Se acerca el alba definitiva, lo sabes. Clarea la noche. Mientras
todo calla, tú corriges. Hablas con la voz sabia del náufrago de todas las
catástrofes. Esta noche estás solo en tu estudio.
Toque de queda. Clarín crepuscular. Levantas la cabeza de los
folios y observas las desnudas paredes del apartamento. Hace falta una mano
femenina que alegre tu ascético vivir. Es curioso, Pepe. Tú, que has tenido
tantas mujeres, estás solo esta madrugada. No importa. Mañana, vendrá Florence,
tu segunda mujer, de la que te divorciaste hace años. Suele venir cada día. O
cada dos días, no sé. Qué más da. Ella sigue ocupándose de ti. Te admira y aún
te quiere. Pronto vendrá a visitarte. No lo has hecho tan mal, viejo
amigo.
Pero estás solo esta noche, Pepe. Poco a poco, te vas quedando
dormido sobre los folios. Ella vendrá a visitarte de madrugada. No puedes
quejarte, viejo. Siempre una mujer en tu vida. Y ahora, duérmete. Suavemente,
sobre el papel. Mientras llega la luz de la mañana. Ella viene, ya está aquí.
Te encuentra trabajando.
—Siento lo de Halley. Temo que no vuelva.

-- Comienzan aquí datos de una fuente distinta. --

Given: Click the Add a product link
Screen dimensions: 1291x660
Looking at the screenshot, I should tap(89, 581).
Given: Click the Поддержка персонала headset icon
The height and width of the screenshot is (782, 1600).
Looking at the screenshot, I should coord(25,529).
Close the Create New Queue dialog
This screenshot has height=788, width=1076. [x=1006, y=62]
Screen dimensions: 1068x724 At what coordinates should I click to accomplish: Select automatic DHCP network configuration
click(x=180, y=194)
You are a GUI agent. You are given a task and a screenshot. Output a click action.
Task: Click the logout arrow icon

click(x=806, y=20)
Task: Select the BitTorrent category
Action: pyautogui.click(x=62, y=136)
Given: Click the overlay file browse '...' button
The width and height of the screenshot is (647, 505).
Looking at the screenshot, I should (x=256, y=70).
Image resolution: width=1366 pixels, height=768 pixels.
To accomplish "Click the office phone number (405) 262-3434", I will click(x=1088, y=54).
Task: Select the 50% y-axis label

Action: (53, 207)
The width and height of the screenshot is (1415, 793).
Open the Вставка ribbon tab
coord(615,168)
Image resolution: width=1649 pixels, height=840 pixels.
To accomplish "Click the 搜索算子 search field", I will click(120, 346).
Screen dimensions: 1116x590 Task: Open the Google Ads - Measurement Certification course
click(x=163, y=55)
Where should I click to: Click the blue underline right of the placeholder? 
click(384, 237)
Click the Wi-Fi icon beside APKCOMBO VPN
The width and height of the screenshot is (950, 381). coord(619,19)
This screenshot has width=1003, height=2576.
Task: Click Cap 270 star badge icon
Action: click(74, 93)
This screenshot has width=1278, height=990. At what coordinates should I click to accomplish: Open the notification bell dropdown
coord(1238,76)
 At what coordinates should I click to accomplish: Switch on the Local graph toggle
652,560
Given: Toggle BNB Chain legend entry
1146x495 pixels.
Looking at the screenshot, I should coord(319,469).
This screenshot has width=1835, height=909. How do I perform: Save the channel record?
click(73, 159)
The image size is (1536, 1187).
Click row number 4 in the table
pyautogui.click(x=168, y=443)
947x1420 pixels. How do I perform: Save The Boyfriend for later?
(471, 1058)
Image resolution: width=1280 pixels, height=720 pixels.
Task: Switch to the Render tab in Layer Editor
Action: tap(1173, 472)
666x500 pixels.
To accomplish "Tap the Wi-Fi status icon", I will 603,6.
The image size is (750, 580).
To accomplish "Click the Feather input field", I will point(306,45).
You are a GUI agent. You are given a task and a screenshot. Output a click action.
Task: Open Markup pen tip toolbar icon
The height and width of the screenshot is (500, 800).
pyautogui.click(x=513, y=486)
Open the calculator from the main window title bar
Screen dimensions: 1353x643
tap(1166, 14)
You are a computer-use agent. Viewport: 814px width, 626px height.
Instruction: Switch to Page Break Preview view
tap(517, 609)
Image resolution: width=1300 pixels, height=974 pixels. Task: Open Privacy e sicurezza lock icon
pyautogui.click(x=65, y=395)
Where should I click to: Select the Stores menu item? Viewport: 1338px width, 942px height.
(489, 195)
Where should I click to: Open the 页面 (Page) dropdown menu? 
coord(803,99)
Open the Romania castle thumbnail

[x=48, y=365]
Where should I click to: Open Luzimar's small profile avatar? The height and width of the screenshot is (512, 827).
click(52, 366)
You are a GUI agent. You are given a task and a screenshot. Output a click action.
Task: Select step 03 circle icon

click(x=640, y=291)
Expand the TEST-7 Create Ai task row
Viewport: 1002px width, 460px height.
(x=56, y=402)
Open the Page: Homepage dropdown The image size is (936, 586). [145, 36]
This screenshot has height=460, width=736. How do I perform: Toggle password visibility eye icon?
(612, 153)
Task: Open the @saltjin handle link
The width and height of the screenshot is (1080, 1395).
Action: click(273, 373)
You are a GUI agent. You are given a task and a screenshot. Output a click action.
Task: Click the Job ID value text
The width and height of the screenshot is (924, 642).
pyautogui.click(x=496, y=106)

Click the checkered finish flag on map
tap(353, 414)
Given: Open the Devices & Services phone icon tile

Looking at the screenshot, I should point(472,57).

Sí, Pepe, el cometa volvió. Poco después de tu partida. Fue en el
86, todos pudimos verlo. Con tu amigo Froilán de compañero. Y tus pacíficas
cenizas, esparcidas por el Océano Cósmico, estaban también allí. Brillando en
nuestro cielo. Aragonés, español, universal. Regresaste, por fin, entre
nosotros. Indiano olvidado, ocupas por fin tu lugar. Un lugar en el mundo. Tu
lugar de hombre, de artista, de escritor.